In [1]:
import csv
import pandas as pd
from openai import OpenAI
import os
from dotenv import load_dotenv

load_dotenv()
api_key = os.getenv("API_KEY")

client = OpenAI(api_key=api_key)

csv_path = "/Users/kyle/GitHub/gpt-anki-card-creator/anki-add.csv"

df = pd.read_csv(csv_path, header=None, names=["Question", "Answer"])

content_string = "\n\n".join(
    f"Q: {q}\nA: {a}" for q, a in zip(df["Question"], df["Answer"])
)


In [6]:
system_prompt = """
You are an assistant tasked with removing duplicate questions from a set of flashcards. Each flashcard contains a question (labeled "Q:") and an answer (labeled "A:"). The questions can be formulated differently, but ultimately the contents asked should not be there more than once. The answers can be identical or not.

Instructions:
1. Review each question and identify any duplicates.
2. For any duplicate questions, keep only the first instance and remove the others. Do not alter the content or structure of non-duplicate flashcards.
3. Provide the output in the same format, with each question and answer pair clearly separated.
"""

user_prompt = """
Hey, I have a set of flashcard question and answer pairs and need you to find the duplicates. They can be formulated differently. Please delete those that ask the same contents.
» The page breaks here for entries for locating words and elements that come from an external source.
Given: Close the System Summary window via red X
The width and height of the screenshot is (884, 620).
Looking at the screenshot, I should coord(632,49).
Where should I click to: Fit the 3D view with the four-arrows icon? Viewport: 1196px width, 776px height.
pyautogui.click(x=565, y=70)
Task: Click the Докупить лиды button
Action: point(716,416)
Think wise, I am tired.
Flashcards:
{file_contents}
"""


def remove_duplicates(file_contents, system_prompt, user_prompt):
    system_prompt = system_prompt.format(file_contents=file_contents)
    user_prompt = user_prompt.format(file_contents=file_contents)
    response = client.chat.completions.create(
        model="gpt-4o-mini",
        messages=[
            {"role": "system", "content": system_prompt},
            {"role": "user", "content": user_prompt},
        ],
        temperature=0,
        max_tokens=16384,
    )

    cleaned_flashcards = response.choices[0].message.content
    return cleaned_flashcards


cleaned_flashcards = remove_duplicates(content_string, system_prompt, user_prompt)
print(cleaned_flashcards)


Here is the revised set of flashcards with duplicates removed:

Q: What are the main structures derived from each of the three primary brain vesicles?
A: Prosencephalon, Mesencephalon, and Rhombencephalon lead to various brain structures.

Q: What is the significance of understanding normal brain anatomy in the context of neuroscience?
A: It provides a necessary basis to understand diseases.
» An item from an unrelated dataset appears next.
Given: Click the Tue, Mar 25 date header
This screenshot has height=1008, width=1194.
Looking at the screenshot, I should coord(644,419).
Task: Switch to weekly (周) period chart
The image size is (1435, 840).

Q: What is the significance of fiber tracts in brain communication?
A: They facilitate the rapid transmission of information between brain regions.

Q: What are the major divisions of the human nervous system?
A: Central nervous system (CNS) and peripheral nervous system (PNS).

Q: What are neural tube defects and their common forms?
A: Defects such as Anencephalus and Spina bifida due to failure of closure.

Q: How does the structure of the spinal cord change during growth?
A: The spinal cord doesn't grow as fast as the spine, leading to elongation of rootlets.

Q: What types of fibers are includ

In [8]:
import spacy

nlp = spacy.blank("en")


def text_to_csv(text, output_csv):
    doc = nlp(text)

    questions = []
    answers = []

    for line in text.splitlines():
        line = line.strip()

        if line.startswith("Q: "):
            questions.append(line[3:].strip())
        elif line.startswith("A: "):
            answers.append(line[3:].strip())

    # Daten in einen DataFrame übertragen und als CSV speichern
    df = pd.DataFrame({"Question": questions, "Answer": answers})
    df.to_csv(output_csv, index=False, header=False, encoding="utf-8")

    print(f"Bereinigte Flashcards erfolgreich in {output_csv} gespeichert!")


text_to_csv(cleaned_flashcards, "anki_flashcards_no_duplicates.csv")


Bereinigte Flashcards erfolgreich in anki_flashcards_no_duplicates.csv gespeichert!


Create podcast script lol!


In [9]:
system_prompt = """
Convert lecture transcripts into engaging, listener-friendly podcast scripts.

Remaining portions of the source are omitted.